(DATA TO EXAMINE)

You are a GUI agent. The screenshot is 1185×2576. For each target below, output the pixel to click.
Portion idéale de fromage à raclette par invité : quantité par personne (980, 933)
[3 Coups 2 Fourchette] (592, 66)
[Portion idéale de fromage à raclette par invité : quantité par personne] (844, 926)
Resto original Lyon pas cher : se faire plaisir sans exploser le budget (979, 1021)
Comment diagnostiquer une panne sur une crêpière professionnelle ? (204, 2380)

(End DATA TO EXAMINE)

▶ _WHAT IS BEING ASKED_: A single number is the answer: the count of lines above that include the string "Portion".

▶ _OUTPUT FOR THIS TASK_: 2